Training an ASR Model with NLLLoss or CrossEntropyLoss

I’m new to ASR models. Could someone kindly help me understand how to train a simple asr model?

Background:
I have created an attention-based ASR model with an encoder that takes in mel-spec as inputs, with shape (B, C, T) or (16, 80, 873), the decoder is passed a sequence of IDs corresponding to the symbols in the text of shape (B, T) or (16, 168) this is embedded with nn.Embedding( n_symbols, 256) -> (16, 168, 256).

After some RNN layers the model outputs a tensor of shape (16, 168, 256).


My lack of knowledge comes in the Loss calculation for ASR models.
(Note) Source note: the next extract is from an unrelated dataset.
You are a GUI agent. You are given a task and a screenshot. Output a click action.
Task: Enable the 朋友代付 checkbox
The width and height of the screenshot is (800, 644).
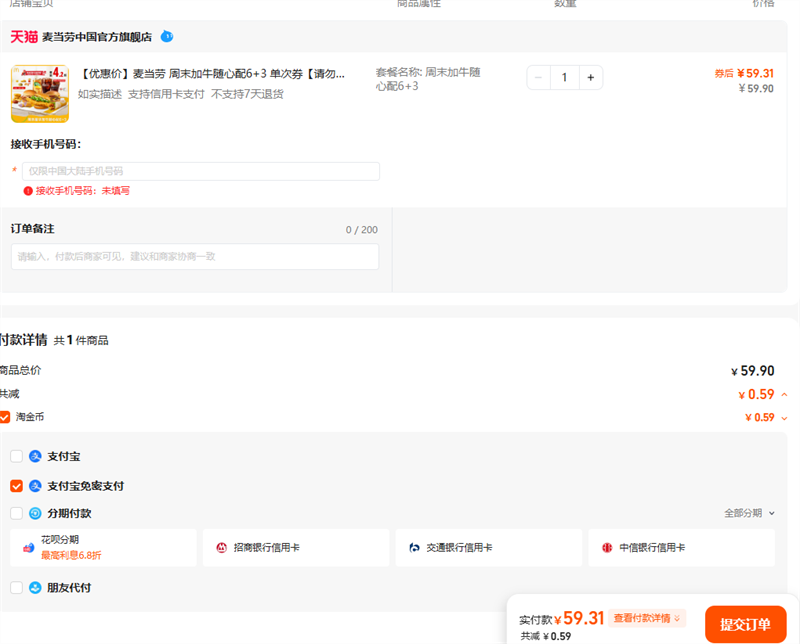(x=16, y=588)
I have tries both NLLLoss and CrossEntropyLoss with little success and many different errors:

CrossEntropyLoss & NLLLoss -> RuntimeError: multi-target not supported at /pytorch/aten/src/THCUNN/generic/ClassNLLCriterion.cu:15

Following another thread HERE

RuntimeError: element 0 of tensors does not require grad and does not have a grad_fn

Hi,

for ASR models, I would usually go for the connectionist temporal classification loss (CTC loss).

Regards,
Unity05

Thank you, I’ll look into it.

Could you elaborate on why you use CTCLoss?
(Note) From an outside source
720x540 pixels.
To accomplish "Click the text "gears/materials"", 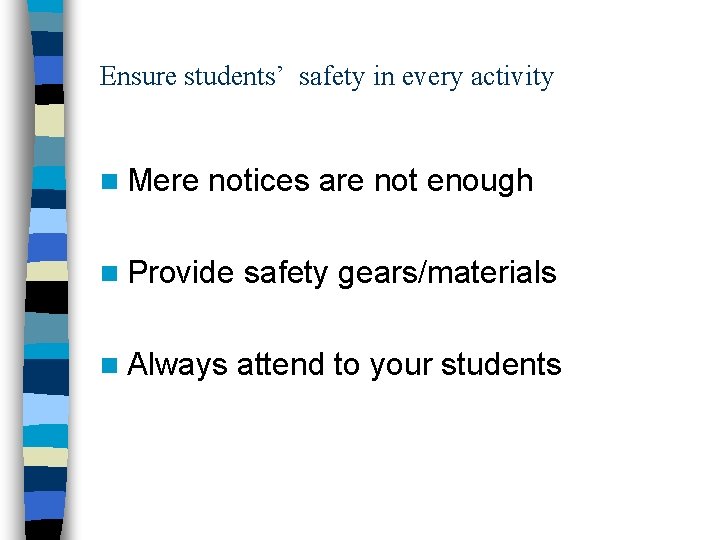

It is really usefull you get for instance duplicates from the horizontal time stamps and so on because CTC uses blank characters (i.e. heelll[blank]llllloooo is the same as hellll[blank]lo would get encoded to hello but hello would not.).
The loss (CTCLoss) is computed as illustrated here (the blank labels are not removed for loss calculation):
(https://miro.medium.com/max/1200/1*1_5KnLvaTkGUFoyat2jHcQ.png)
During inference, you get the prediction by best path decoding.

1 Like

Thank you very much @Unity05!

That’s super helpful.

1 Like

Thanks, and yeah, CTC is quite nice. :grinning_face_with_smiling_eyes: